I understand intrinsically what chili means in concept: a relaxed atmosphere, warm kitchen, and a certain sense of community that comes from all serving ourselves from the same steaming pot.
The specifics of your chili in particular, however, will remain a surprise to me, until I take my first bite.

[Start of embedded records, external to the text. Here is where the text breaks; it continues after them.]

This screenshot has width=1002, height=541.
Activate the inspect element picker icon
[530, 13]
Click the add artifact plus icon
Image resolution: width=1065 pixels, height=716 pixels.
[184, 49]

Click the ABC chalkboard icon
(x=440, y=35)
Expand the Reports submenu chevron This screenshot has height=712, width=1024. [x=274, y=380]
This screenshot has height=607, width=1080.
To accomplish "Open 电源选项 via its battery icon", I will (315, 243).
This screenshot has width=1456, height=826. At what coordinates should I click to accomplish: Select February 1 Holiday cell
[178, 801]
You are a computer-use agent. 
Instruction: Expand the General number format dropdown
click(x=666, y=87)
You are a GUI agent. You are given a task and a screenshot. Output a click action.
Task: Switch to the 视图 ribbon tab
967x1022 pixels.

1 tablespoon extra virgin olive oil
1 pound lean ground turkey
1 large yellow onion, chopped
1 teaspoon kosher salt
1 teaspoon garlic powder
1/2 teaspoon black pepper
1 tablespoon chili powder
2 teaspoons chipotle chili pepper
2 teaspoons cumin
3 small or 2 large sweet potatoes, peeled and diced (about 1 pound)
1 cup uncooked quinoa
1, 28-ounce can crushed tomatoes
1, 15-ounce can black beans, rinsed and drained
1, 12-ounce beer (I used an IPA; any dark or amber beer would be great too!) or substitute additional low-sodium chicken stock
2 – 3 cups low-sodium chicken stock
For serving: cilantro, avocado, shredded cheese, tortilla chips, and sour cream or plain Greek yogurt
- Step 1
Heat the olive oil in a large skillet or Dutch oven over medium high. Add the turkey, onion, salt, garlic powder, and black pepper.
- Step 2
Cook and stir, breaking up the turkey as you go, until the turkey is no longer pink, about 5 minutes. Stir in the chili powder, chipotle chili powder, and cumin, then transfer to the bottom a large slow cooker.
- Step 3
To the slow cooker, add the chopped sweet potatoes, quinoa, beer, 2 cups chicken stock, crushed tomatoes, and black beans.
- Step 4
Cover and cook on high for 3-4 hours or low for 5-6 hours, until the potatoes are tender. Stir in additional chicken stock if the chili is thicker than you would like (I added about 1/2 cup extra). Serve warm with desired toppings.